The suit was dismissed by the trial Court on 18/7/2005, after the trial and being dissatisfied, the Respondent, instead of appealing, filed an originating motion (CCA/OW/MISC/64/2005) at Customary Court of Appeal, seeking an order of Certiorari, to quash the proceedings and the said judgment of the Customary Court, delivered on 18/7/05.
The motion was heard and dismissed by the Customary Court of Appeal on 27/6/2006. The Respondent, thereafter, filed appeal to the Court of Appeal against the said judgment of Customary Court of Appeal refusing to quash the proceedings and judgment of 18/7/05. That is the Appeal NO.CA/PH/109/2008, in this Court.
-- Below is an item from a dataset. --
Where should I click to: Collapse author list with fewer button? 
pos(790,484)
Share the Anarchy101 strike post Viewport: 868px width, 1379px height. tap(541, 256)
The Respondent, thereafter, filed appeal NO.CCA/OW/A/25/2008 at the Customary Court of Appeal to challenge the said final judgment of the Customary Court, delivered on 18/7/2005. The attempt to scuttle the hearing of that appeal brought about this appeal, CA/OW/35/2012, because the preliminary objection, raised by the Appellants, on 23/2/2010 (CCA/OW/MISC/25A/2008) against the appeal was dismissed.
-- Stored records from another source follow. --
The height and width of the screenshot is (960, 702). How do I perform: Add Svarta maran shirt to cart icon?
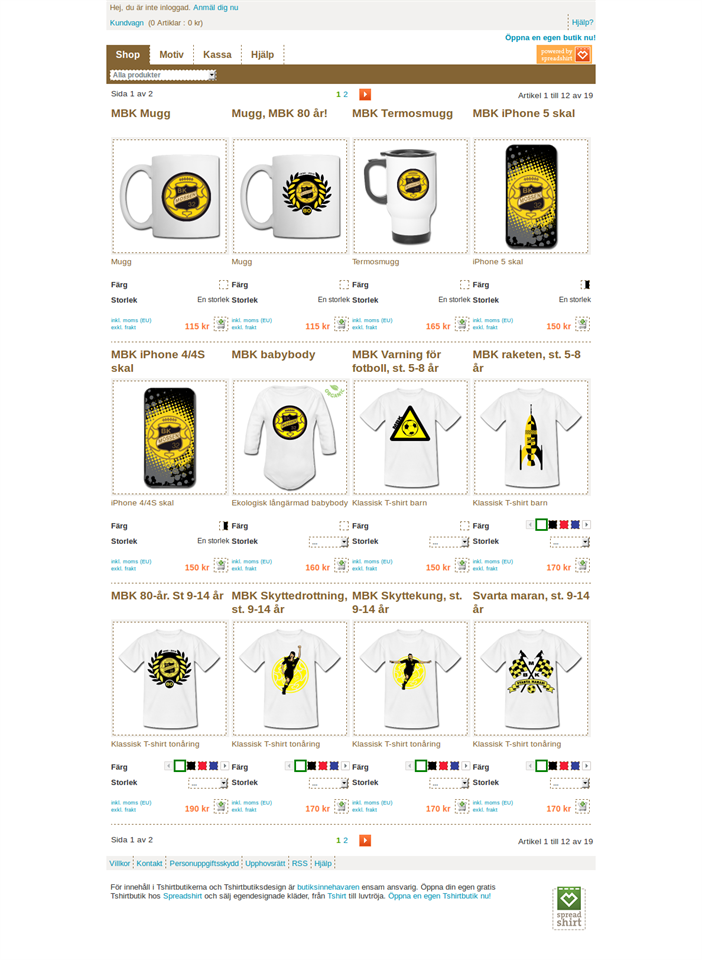pyautogui.click(x=583, y=806)
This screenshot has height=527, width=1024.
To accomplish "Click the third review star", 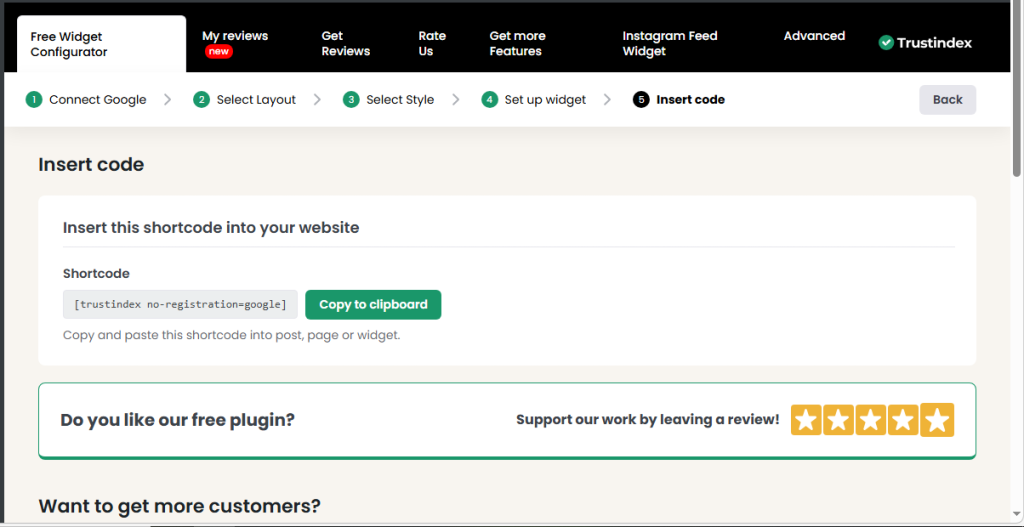I will click(871, 420).
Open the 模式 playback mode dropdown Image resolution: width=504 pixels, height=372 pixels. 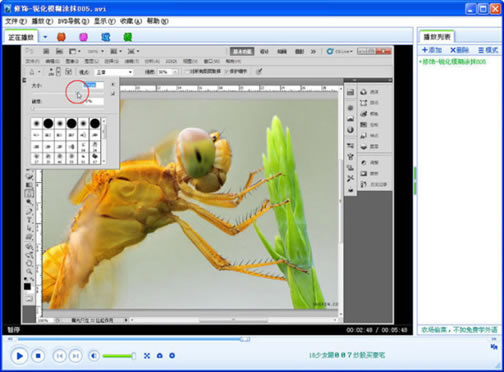point(488,50)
Appellant had argued that the appeal (CCA/OW/A/25/2008 and Respondents motion (CCA/OW/MISC/25/2008, to regularize some processes) was an abuse of the court process, for the reason that the earlier appeal CA/PH/109/2008 by the Respondent, against the refusal of the Customary Court of Appeal, in CCA/OW/MISC/64/2005, to quash the proceedings and judgment of 18/7/05, was still pending in this court.
➥ ISSUE(S) & RESOLUTION
[PRELIMINARY OBJECTION: SUCCEEDED]
The Respondent’s Notice of Preliminary objection hinged on the ground that the appeal was incompetent and this Court lacked jurisdiction to entertain it as none of the grounds of Appeal contained in the Notice of Appeal raised any issue of Customary Law, contrary to the provisions of Section 245(1) of the Constitution of Federal Republic of Nigeria 1999, as amended.
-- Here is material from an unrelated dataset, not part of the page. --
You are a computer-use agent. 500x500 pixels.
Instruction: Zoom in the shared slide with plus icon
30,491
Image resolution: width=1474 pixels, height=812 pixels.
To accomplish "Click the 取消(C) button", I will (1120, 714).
A. Though Appellants kept employing the phrase “Learned justices erred in the application of Customary Law” they woefully failed to state or explain the Customary Law which was wrongly applied by the lower Court, as the Appellants kept complaining about abuse of the court process, by reason of failing to hold that Appeal NO.CCA/OW/A/25/2008 (and Motion NO.CCA/OW/MISC/25/2008) before it amounted to abuse of the process of court, just because Appeal NO. CA/PH/109/2008 related to the complaint arising from the same suit NO.CC/UM/16/2002, delivered on 18/7/2005. Certainly, abuse of the process of Court has nothing to do with Customary Law or any question of customary Law, as such legal lexicon and procedure belong to the realms of the Principles of Common Law, which frowns at mischievous, employment and using of the process of Court, to cheat, annoy or irritate an opponent. It shows itself, sometimes, in the institution of multiple actions on the same subject matter against the same parties, or institution of a matter during the pendency of another one, claiming the same reliefs See the case of Anah vs. Anah (2008)9 NWLR (pt.1091)75; Umeh vs. Iwu (2008) NWLR (Pt.1089); Saraki vs Kotoye (1992) 9 NWLR (pt. 264) 156.
B. It appears obvious, as per the decided authorities from the Supreme Court, that the position of the apex court on issue of appeals from the Customary Court of appeal to the Court of Appeal, is that, this Court is barred from entertaining any appeal emanating from the Customary Court of Appeal, except the same rests on question(s) calling for the construing of issue of Customary Law, simplicita. Interpretation of Section 245(1) of the 1999 Constitution is not a question of requiring Appellant to seek and obtain the leave of the Court of Appeal, where the appeal involves other questions either of Law or of facts, outside question(s) of Customary Law, as is the case in the application of Section 242 (2) of the 1999 Constitution (where appeal is not as of right). I believe this position of the Constitution was intentional, probably to make the Customary Court of Appeal a final Court of Litigation at level, except on questions of Customary Law, or what constitute applicable Customary Law.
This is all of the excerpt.